Tate entered a crowded wide receiver room in his freshman season at Ohio State in 2023. He scored his first collegiate touchdown against the Western Kentucky Hilltoppers with a 28-yard reception from Devin Brown. He finished the season appearing in all 13 games, recording 18 receptions for 264 yards and the one touchdown. Tate became a starter across from Jeremiah Smith his sophomore year in 2024. On November 16, in his return to his hometown, he caught two touchdown passes in the Buckeyes' 31–7 win over the Northwestern Wildcats at Wrigley Field. He played a big role in the playoffs for Ohio State, with seven catches for 87 yards in their 28–14 win over the Texas Longhorns in the Cotton Bowl Classic. Ohio State finished the season beating the Notre Dame Fighting Irish in the College Football National Championship 34–23. For the season, he started all 15 games and had 52 receptions for 733 yards and four touchdowns. Tate returned to Ohio State for his junior season in 2025 again as a starter across from Smith. In a 42–3 win against the Minnesota Golden Gophers, he had a career high nine receptions for 183 receiving yards along with one touchdown. He finished the season with 51 receptions for 875 yards and nine touchdowns. On January 6, 2026, Tate declared for the 2026 NFL draft.

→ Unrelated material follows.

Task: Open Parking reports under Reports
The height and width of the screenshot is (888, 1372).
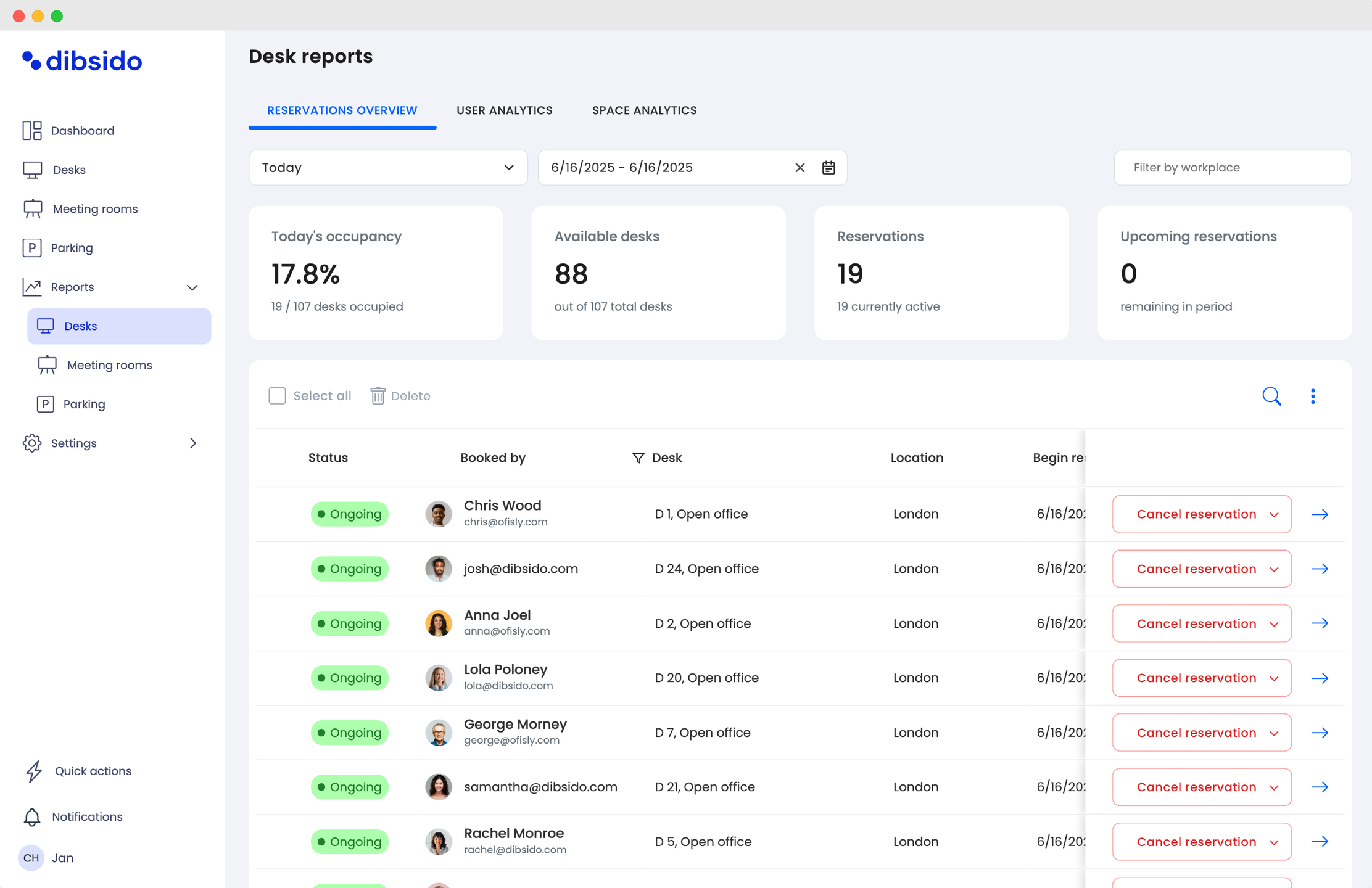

Tate majored in sports industry at Ohio State. He has five total academic honors to date so far during his time at Ohio State. He has gotten two OSU Scholar-Athlete awards, and two Academic All-Big Ten honors.

==Professional career==

Tate was selected in the first round, fourth overall by the Tennessee Titans in the 2026 NFL draft. He joined wide receiver Marvin Harrison Jr. as the highest drafted wide receiver in Ohio State history. On May 8, 2026, he signed a four-year, $51.1 million contract, which included a $33.6 million signing bonus, with the Titans.

Pre-draft measurables
| Height | Weight | Arm length | Hand span | Wingspan | 40-yard dash | 10-yard split | 20-yard split |
| 6 ft 2+1⁄4 in (1.89 m) | 192 lb (87 kg) | 31+3⁄4 in (0.81 m) | 10+1⁄4 in (0.26 m) | 6 ft 6 in (1.98 m) | 4.53 s | 1.61 s | 2.66 s |
All values from NFL Combine

==Career statistics==
===College===

Legend
| Bold | Career high |

| Year | Team | Games |  | Receiving |  |  |  | Rushing |  |  |  |
| GP | GS | Rec | Yds | Avg | TD | Att | Yds | Avg | TD |
| 2023 | Ohio State | 13 | 0 | 18 | 264 | 14.7 | 1 | 0 | 0 | — | 0 |
| 2024 | Ohio State | 15 | 15 | 52 | 733 | 14.1 | 4 | 0 | 6 | — | 0 |
| 2025 | Ohio State | 11 | 11 | 51 | 875 | 17.2 | 9 | 2 | 16 | 8.0 | 0 |
| Career |  | 39 | 26 | 121 | 1872 | 15.5 | 14 | 2 | 22 | 11.0 | 0 |

== Personal life ==
Tate grew up in West Chicago and was raised by his mother, Ashley Griggs. In July 2023, his mother was shot and killed in a drive-by shooting in West Garfield Park, Chicago. He often performs a "blowing a kiss" celebration in honor of her.